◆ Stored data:
□ □ □ □ □ □ □

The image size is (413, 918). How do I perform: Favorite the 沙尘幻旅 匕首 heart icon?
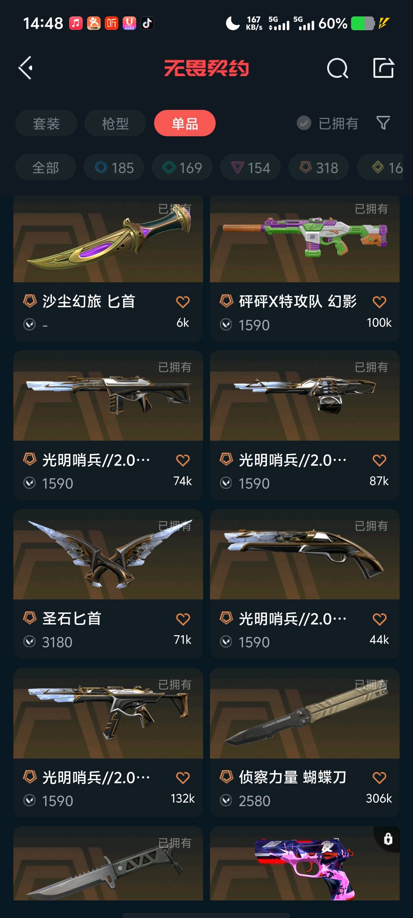pos(183,302)
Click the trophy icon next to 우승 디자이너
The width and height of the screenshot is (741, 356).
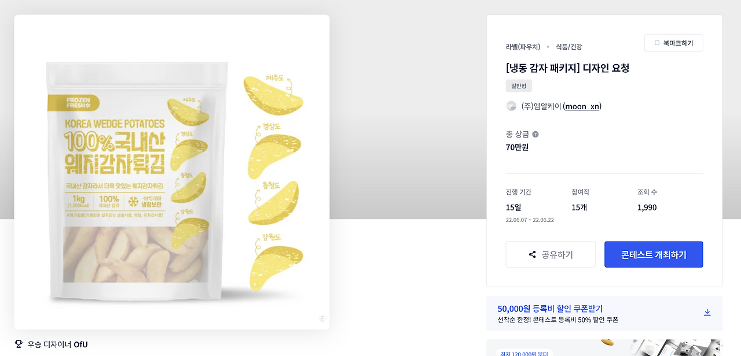point(19,344)
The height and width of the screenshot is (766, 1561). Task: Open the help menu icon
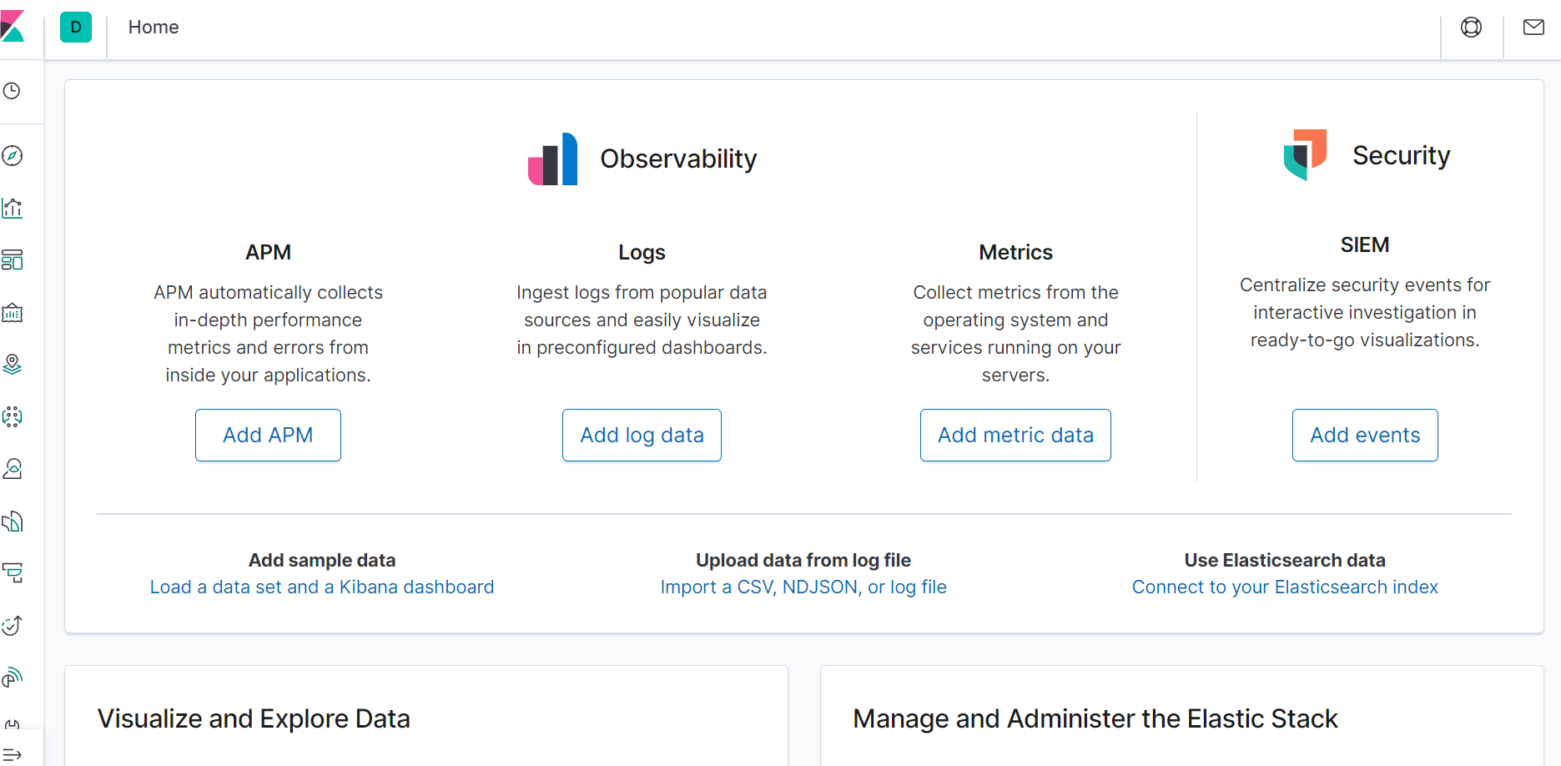(1471, 28)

□ □ □ □ □ □ □

◆ Brief: All lines from the one containing "The height and" to the last line of the records above, and no others, should be returned unchanged, without pictures.

◆ Task output:
The height and width of the screenshot is (766, 1561). Task: Open the help menu icon
(1471, 28)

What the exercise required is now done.